Cloud adoption still low among Asian cities

Concerns over high upfront costs and associated risks are hindering the adoption of cloud computing in the region, where only 22.2 percent of Asian cities have deployed it, according to Microsoft-CityNet research.

Cloud adoption in Asian cities remain low with governments harboring concerns about high upfront costs and associated risks such as data security and legal requirements.

Only 22.2 percent have adopted cloud technology to a moderate or extensive degree, with half of Asian cities surveyed pointing to upfront costs as the main reason why they have not deployed cloud more widely. Another 34 percent cited the lack of a strong business case as a barrier, while 28 percent noted the risks of cloud computing, according to a joint study conducted by Microsoft Asia-Pacific and CityNet.

CityNet comprises a network of more than 130 cities and organizations that aim to build sustainable urban development in the region. In December 2013, it acquired OpenNet, which is Singapore's NetCo responsible for building and operating the national broadband network.
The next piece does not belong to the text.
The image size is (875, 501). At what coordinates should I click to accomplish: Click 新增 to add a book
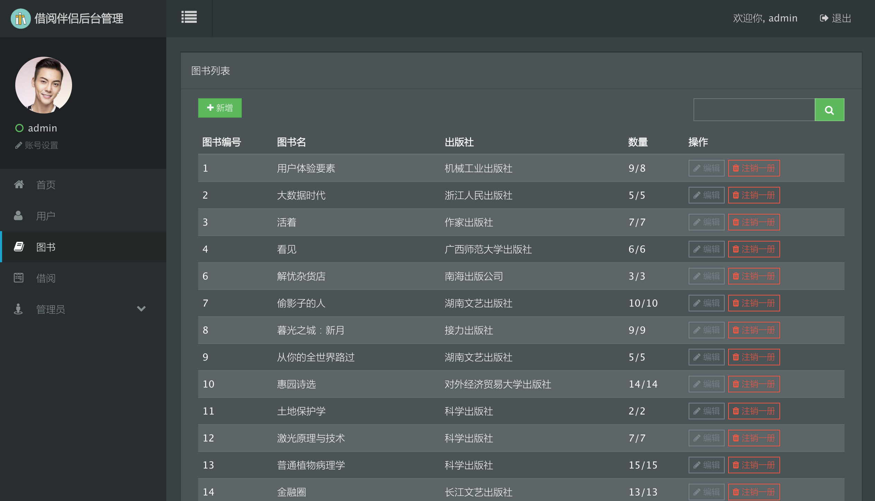pyautogui.click(x=220, y=108)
The survey polled 38 senior city officials from 37 cities across the region with a combined population of more than 71 million, and of various sizes including megacities with more than 20 million such as Mumbai and smaller cities with some 100,000 citizens such as Nepal. Both developed and developing economies participated in the study including Japan, South Korea, Bangladesh, and Cambodia.

Asked what they deemed to be biggest barriers of cloud, 60 percent of respondents pointed to data security while 47 percent cited insufficient budget and another 44 percent said legal and compliance requirements.
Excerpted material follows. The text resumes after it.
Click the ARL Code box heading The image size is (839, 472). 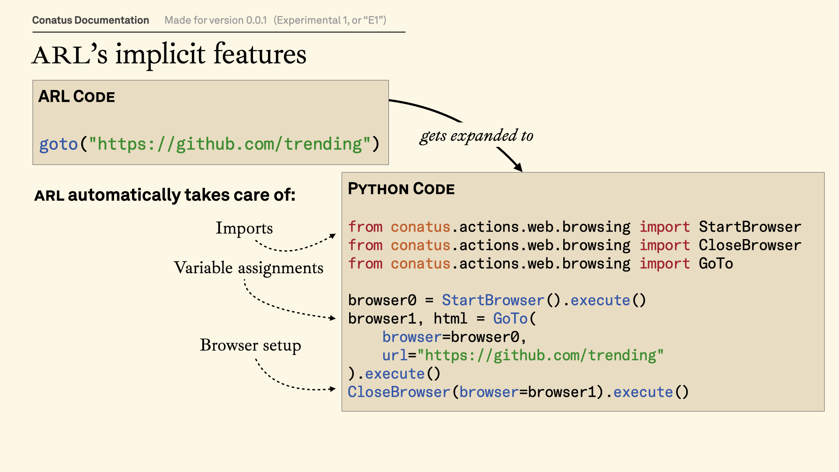(76, 97)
Despite the hesitation in adopting cloud, more than 80 percent believed the technology could offer various benefits for Asian cities such as improving communication between city departments and the deployment of e-government services, reducing labor costs, enhancing disaster recovery, and generating eco-friendly footprints.

Stefan Sjöström, Microsoft's vice president for public sector, said in the report released Tuesday: "With the study discovering that only slightly more than a third of cities were very confident that they have all the right information to make decisions on cloud computing, it is unsurprising that several myths about the cloud continue to be perpetuated.

"In particular, the upfront costs of cloud adoption tend to be lower as it utilizes a pay-as-you-go model and does away with physical infrastructure costs."

CityNet Secretary-General Vijay Jagannathan noted: "If you look at the kind of challenges cities in Asia are facing, you can put them into three categories: providing reliable services, ensuring equity such that everyone gets access to these services, and environmental sustainability."

To resolve these challenges, cities need a common platform to integrate performance indicators and measure performance, Jagannathan said, adding that cloud provides the infrastructure to support this.